Ik weet nu al dat ik ook beperkingen zal tegenkomen in deze functie. Je moet constant aan verwachtingsmanagement doen. Het risico bestaat dat de politieke wereld in tijden van oorlog en onzekerheid cultuur als een luxeproduct beschouwt. Terwijl dat over fundamentele dingen gaat: verhalen vertellen is iets heel menselijks. Het is onze intellectuele voeding. De sector verwacht dan weer heel veel; je kunt het nooit voor iedereen goed doen. Als de spin in het web heb je veel macht, maar je bent ook ongelooflijk kwetsbaar. Je moet zorgen dat je niet verkrampt en dan maar niets doet, uit angst om het verkeerde te doen. Als organisatie moeten we constant beslissingen nemen en risico’s nemen, omdat we maar een beperkt aantal projecten kunnen ondersteunen. We moeten dan kritisch en selectief zijn, want uiteindelijk is de kijker dat ook. Wat wij steunen, moet immers opboksen tegen de White Lotussen van deze wereld en tegen andere internationale content die met een immens budget gemaakt is. Dat vind ik het moeilijkst, want mensen hun projecten, dat zijn hun baby’s. Als je hun project dan afwijst, zeg je eigenlijk dat ze geen mooie baby hebben. Je moet dus enorm oppassen met hoe je dingen formuleert. Dat is ook een heel grote morele verantwoordelijkheid. Daarom wil ik dat er alleen maar mensen in onze organisatie werken die een grote empathische kwaliteit hebben, maar die ook nee durven zeggen zonder daar dan ‘s nachts van wakker te liggen. Het is echt een combinatie van een hart hebben voor de job, maar toch ook een beetje eelt op je ziel.

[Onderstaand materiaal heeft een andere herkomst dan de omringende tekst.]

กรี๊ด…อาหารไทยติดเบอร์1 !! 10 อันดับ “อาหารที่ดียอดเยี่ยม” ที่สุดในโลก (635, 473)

“Soms moet je zeggen dat iemand eigenlijk geen mooie baby heeft”

Als je dan wel ja kan zeggen en mensen de ondersteuning kan geven die zo’n project nodig heeft, dan leidt dat vaak tot een prachtig resultaat. Zo denk ik spontaan aan Soundtrack to a coup d’état, een documentaire over de moord op Patrice Lumumba die dit jaar genomineerd was voor een Oscar. Het gebeurt niet zo snel dat documentaires echt een verbluffende cinema-ervaring zijn en dat ze je in een bijna sensitieve trip laten stappen. Soundtrack to a coup d’état is een uitstekend voorbeeld van wat er gebeurt als je verhalen kansen geeft, als je makers de tijd en de ruimte gunt om zó lang en zó hard aan een project te werken. Ik leg onze ondersteuning graag uit met de beeldspraak van slow cooking. Je geeft makers de kans om tijd te kopen en op een heel solide, diepgravende, artistieke manier met hun project bezig te zijn. Zo kunnen ze er het allerbeste uithalen. Uit hun materiaal, uit hun verhaal, uit hun personages… uit heel het proces. Dan kan je altijd op het hoogste mikken, omdat iemand die in je gelooft, je de kans geeft om dat te doen.”